> _TASK GOAL_
Everything from the line holding "You are a GUI" through the final line of the records is to be transcribed exactly, except pictures, and nothing beyond that.

> _GIVEN RECORDS_
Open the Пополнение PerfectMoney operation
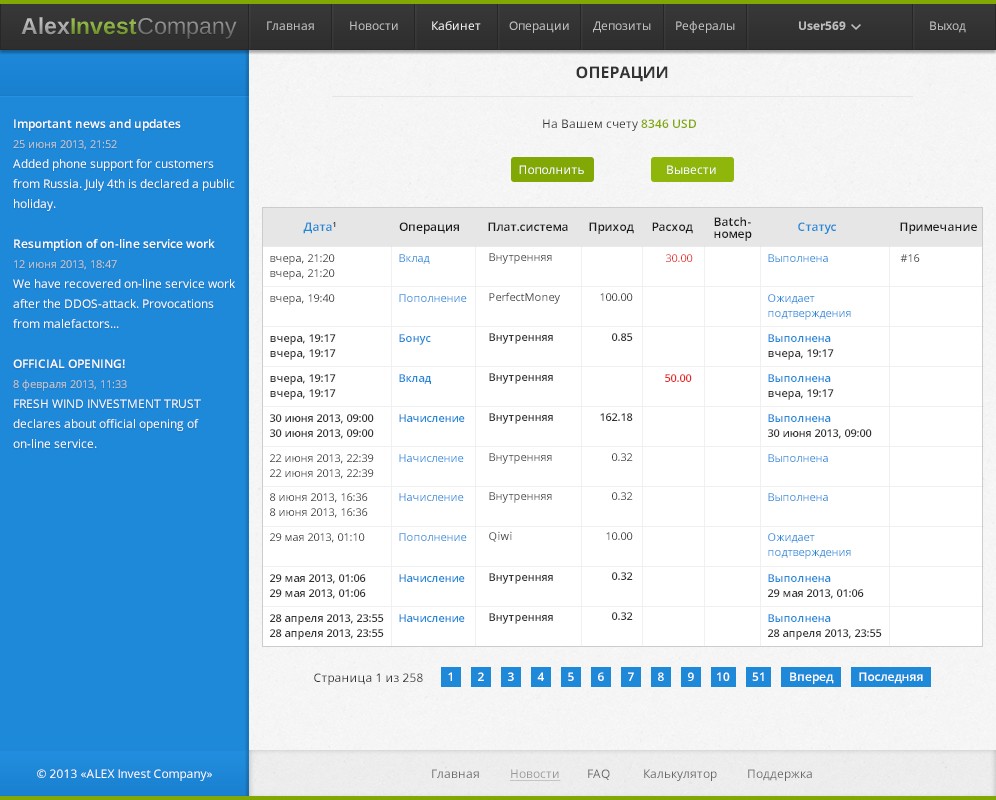The width and height of the screenshot is (996, 800). pos(432,297)
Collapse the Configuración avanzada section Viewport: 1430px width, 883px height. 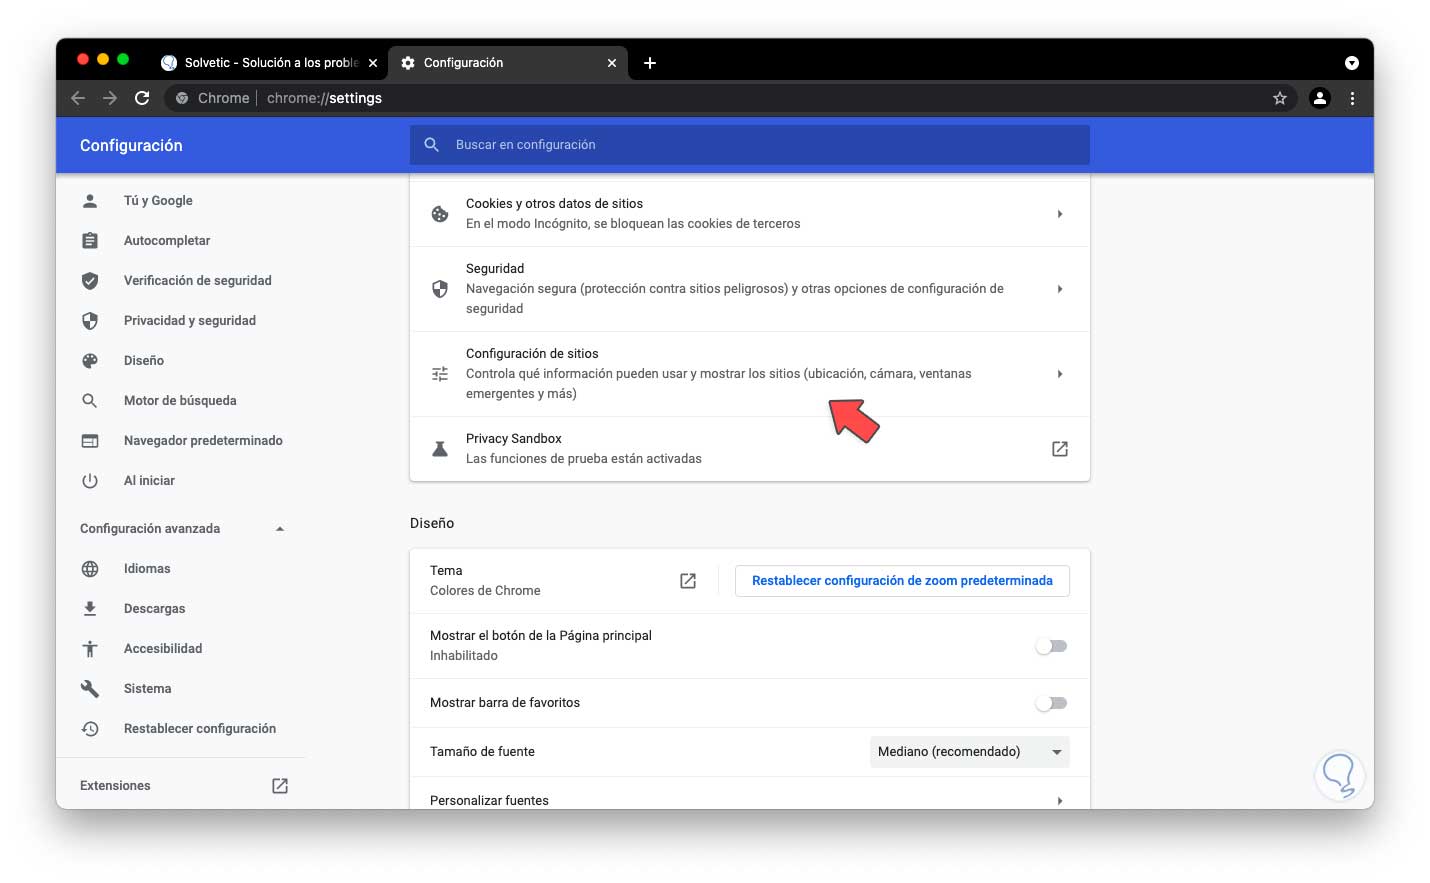[280, 529]
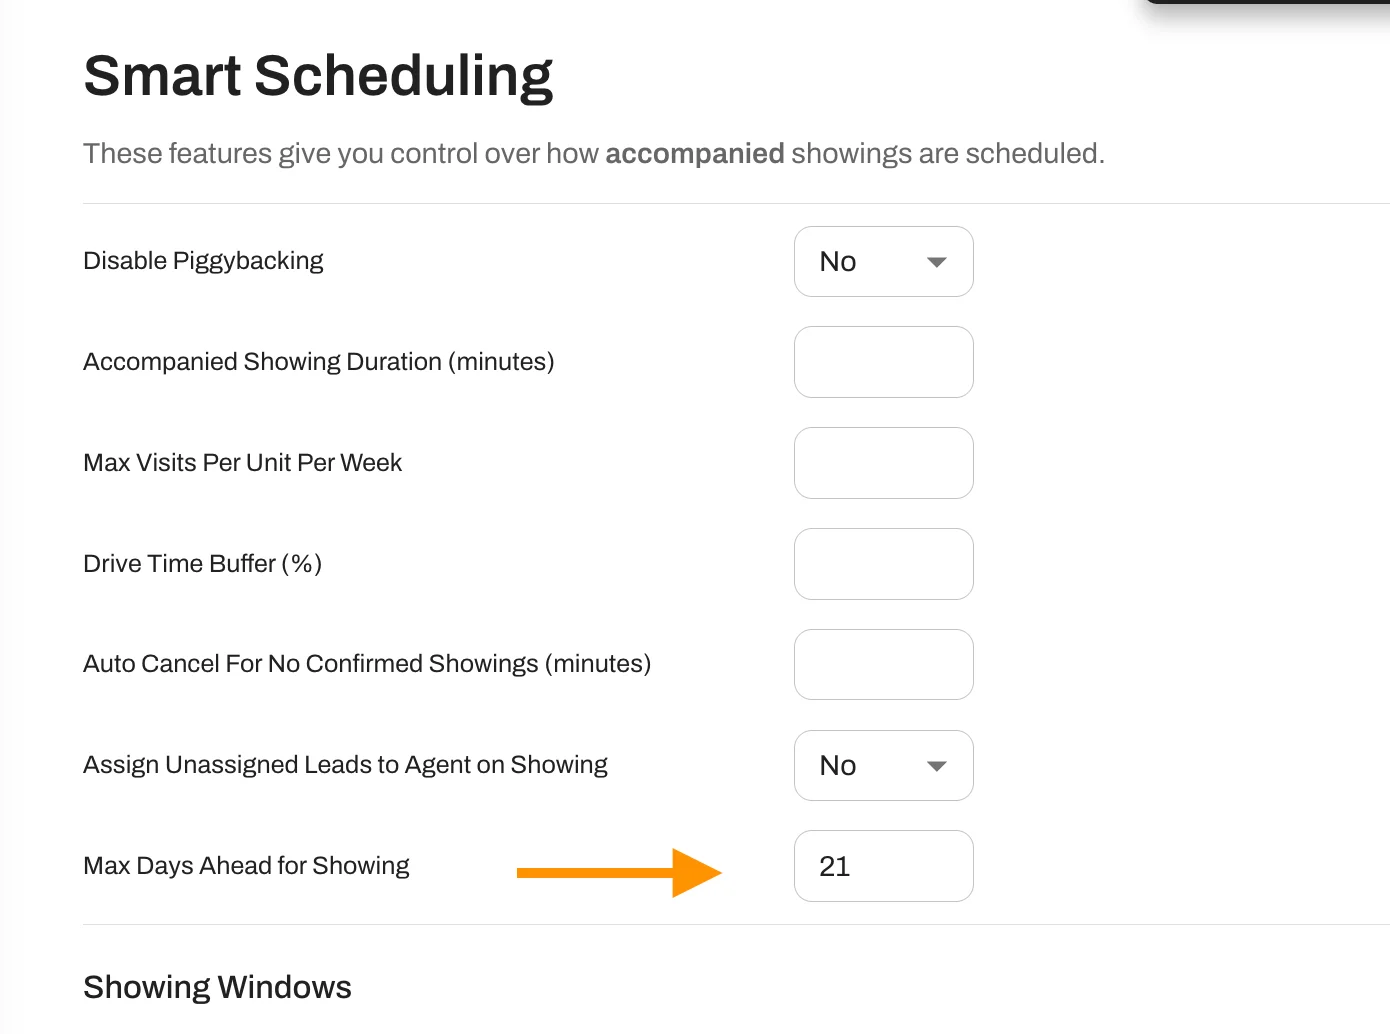Change the Disable Piggybacking setting from No

(x=883, y=261)
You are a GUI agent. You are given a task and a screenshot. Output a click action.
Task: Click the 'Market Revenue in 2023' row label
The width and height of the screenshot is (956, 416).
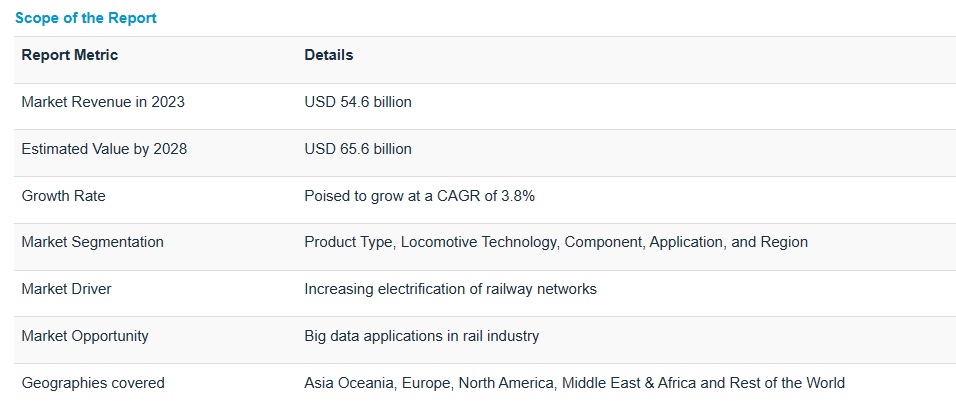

> _RESULT FOR THIS TASK_
You are a GUI agent. You are given a task and a screenshot. Output a click action.
Task: Click the 'Market Revenue in 2023' row label
The width and height of the screenshot is (956, 416).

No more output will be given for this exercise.